_Extract provided_.
Editor’s note: This commentary is by Tanya Byker, an assistant professor of economics at Middlebury College whose research falls under the categories of labor and development economics and focuses on the interrelated choices individuals make about education, work and parenthood.
[A]t Middlebury College, when faculty members like me give birth, we are provided up to 12 weeks leave at full pay and a full semester without teaching responsibility, also at full pay.
But we are the exception. In 2018, only 7 percent of the lowest-earning workers in the country had access to any paid family leave at all. Most workers without access to paid family leave may use sick or vacation days to cobble together leave for family care. That isn’t enough, and the disparities are stark; 90 percent of the highest-earning workers have access to paid sick days (an average of nine days), while just half as many lowest-earning workers have access to paid sick days (an average of only six days). In other words, the majority of low-income workers don’t even have a few paid sick days, which might help a little when they are without family leave.
Studies have shown that the state paid family leave policies adopted by California and New Jersey increased leave-taking among lower-wage women, although lower-wage women still did not take paid leave at the same level that higher-wage workers do. Why? Surveys in those states found that lack of job protection and insufficient wage replacement are barriers for lower-income women, and the reasons many don’t take the paid leave to which they are entitled. As a result, many low-income workers are paying into a paid leave fund they do not feel they can afford to utilize.
The paid family leave bill (H.107) advanced by the Vermont Senate on Wednesday (and the similar bill passed in the House in April) addresses these issues directly. First, it links job protection to paid leave with the “right to reinstatement in the first available suitable job.” An even stronger protection would ensure workers their original or an equivalent position upon their return, but this is a start. Next, it provides nearly full wage replacement to lower-income workers. A sliding scale whereby replacement rates decrease for workers above the Vermont livable wage would allow the program to increase access to leave for workers at various income levels at a lower cost.

_Tasks_.
A - Reproduce the paid family leave commentary from the words "But we are the" through "without family leave.", replacing "paid sick days" with "paid medical days" throughout.
B - Please carry the paid family leave commentary on from its last sentence.

_Data section_.
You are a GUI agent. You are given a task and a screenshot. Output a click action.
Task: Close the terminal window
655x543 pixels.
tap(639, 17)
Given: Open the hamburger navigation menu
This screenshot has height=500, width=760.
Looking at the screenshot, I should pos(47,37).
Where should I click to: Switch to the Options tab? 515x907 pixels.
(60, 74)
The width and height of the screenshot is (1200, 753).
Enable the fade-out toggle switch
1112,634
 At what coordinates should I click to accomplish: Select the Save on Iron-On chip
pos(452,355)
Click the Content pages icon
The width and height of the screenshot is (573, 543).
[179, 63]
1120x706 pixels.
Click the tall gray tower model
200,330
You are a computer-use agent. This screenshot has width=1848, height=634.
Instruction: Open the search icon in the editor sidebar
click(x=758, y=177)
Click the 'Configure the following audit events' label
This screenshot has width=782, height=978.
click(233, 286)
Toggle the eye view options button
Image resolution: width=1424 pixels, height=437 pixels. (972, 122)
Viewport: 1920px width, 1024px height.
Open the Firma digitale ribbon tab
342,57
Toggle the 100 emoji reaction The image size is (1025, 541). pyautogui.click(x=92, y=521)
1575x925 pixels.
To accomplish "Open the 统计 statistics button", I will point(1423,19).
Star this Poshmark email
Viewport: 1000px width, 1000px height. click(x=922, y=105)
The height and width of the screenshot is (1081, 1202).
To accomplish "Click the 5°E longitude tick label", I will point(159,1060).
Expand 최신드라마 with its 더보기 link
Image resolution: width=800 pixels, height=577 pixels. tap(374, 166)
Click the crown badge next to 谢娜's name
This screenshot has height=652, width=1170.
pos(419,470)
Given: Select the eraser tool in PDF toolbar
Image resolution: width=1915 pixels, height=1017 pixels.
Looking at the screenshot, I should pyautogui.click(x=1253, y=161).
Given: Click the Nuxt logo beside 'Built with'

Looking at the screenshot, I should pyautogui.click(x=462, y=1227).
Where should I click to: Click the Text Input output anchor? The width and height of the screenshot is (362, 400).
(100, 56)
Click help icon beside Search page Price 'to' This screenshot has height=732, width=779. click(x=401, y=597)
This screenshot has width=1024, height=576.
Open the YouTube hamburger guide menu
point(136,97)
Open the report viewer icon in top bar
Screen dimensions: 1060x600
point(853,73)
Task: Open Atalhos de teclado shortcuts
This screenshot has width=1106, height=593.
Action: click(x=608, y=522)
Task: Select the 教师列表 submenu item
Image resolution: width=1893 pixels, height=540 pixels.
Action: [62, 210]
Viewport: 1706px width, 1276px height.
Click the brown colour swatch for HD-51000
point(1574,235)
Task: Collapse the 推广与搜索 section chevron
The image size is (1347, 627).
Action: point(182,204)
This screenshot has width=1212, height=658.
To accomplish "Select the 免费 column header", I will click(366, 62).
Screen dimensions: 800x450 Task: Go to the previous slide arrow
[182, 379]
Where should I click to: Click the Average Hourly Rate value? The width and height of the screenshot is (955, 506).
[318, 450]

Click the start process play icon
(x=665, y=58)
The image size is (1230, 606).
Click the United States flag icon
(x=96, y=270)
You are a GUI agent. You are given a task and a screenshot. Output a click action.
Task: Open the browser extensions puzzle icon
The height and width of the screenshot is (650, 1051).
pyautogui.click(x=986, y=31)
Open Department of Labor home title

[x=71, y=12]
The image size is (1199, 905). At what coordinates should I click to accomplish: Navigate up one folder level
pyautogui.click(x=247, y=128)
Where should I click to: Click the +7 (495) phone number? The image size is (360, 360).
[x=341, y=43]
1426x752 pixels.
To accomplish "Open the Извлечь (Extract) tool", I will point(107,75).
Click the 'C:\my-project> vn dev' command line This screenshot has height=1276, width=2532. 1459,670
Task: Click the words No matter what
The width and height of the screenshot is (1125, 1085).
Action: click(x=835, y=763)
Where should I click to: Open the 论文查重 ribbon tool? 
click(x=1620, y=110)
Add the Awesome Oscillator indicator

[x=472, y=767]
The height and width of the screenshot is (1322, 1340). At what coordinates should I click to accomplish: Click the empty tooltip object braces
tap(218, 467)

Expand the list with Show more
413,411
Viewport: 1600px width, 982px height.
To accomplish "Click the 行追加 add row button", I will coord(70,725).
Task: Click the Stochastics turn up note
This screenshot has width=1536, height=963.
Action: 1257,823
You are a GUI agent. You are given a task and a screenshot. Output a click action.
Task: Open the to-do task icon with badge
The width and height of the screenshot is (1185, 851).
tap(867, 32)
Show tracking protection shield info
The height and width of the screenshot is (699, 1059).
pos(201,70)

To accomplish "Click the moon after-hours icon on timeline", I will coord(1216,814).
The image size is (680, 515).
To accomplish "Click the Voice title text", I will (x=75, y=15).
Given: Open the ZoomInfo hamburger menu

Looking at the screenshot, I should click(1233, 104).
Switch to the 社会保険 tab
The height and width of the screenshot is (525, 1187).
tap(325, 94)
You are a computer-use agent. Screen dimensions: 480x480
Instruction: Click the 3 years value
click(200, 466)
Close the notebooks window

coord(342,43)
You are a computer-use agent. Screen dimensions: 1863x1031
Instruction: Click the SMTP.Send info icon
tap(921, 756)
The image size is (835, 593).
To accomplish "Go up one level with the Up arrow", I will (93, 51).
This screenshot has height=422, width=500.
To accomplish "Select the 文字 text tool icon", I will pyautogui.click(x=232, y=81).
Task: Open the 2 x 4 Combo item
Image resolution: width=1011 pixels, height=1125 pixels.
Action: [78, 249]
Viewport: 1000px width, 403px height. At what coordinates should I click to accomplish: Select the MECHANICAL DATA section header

_Responses to the exercise_.
A -
But we are the exception. In 2018, only 7 percent of the lowest-earning workers in the country had access to any paid family leave at all. Most workers without access to paid family leave may use sick or vacation days to cobble together leave for family care. That isn’t enough, and the disparities are stark; 90 percent of the highest-earning workers have access to paid medical days (an average of nine days), while just half as many lowest-earning workers have access to paid medical days (an average of only six days). In other words, the majority of low-income workers don’t even have a few paid medical days, which might help a little when they are without family leave.

B -
One of the main strengths of the bill is its potential to reduce disparities in access to – and use of – paid leave, narrow income inequality, and facilitate low-income women’s participation in the labor force. Supporting new parents of all incomes – and their children – would benefit our state and our society.
As the bill makes its way to the governor’s desk it is important to highlight another of its strengths: It asks all people who face risks over the course of their working lives (as many of us do) to come together to share the cost of providing paid family leave that their families are likely to need at some point. In sharing the costs, we, as a society, will reap the rewards.
The alternative paid leave plan proposed by Gov. Phil Scott and New Hampshire Gov. Chris Sununu does not offer that kind of universal participation. Instead, their twin-state plan is a voluntary private insurance proposal that would allow individuals to opt in and out of the plan each year. But a voluntary insurance paid leave plan is risky — it could result in few people receiving coverage and escalating costs. No state has chosen this path, because the risks are so great. Whether it is feasible and will increase access to the constituents who need family and medical leave the most is a huge unknown.
Women today make up nearly half the Vermont labor force, and most mothers in our state manage both employment and family care at the same time. So adopting a paid family and medical leave program is an urgent priority. It is also essential that new plan is structured in a way that helps those who need paid leave the most and is sustainable.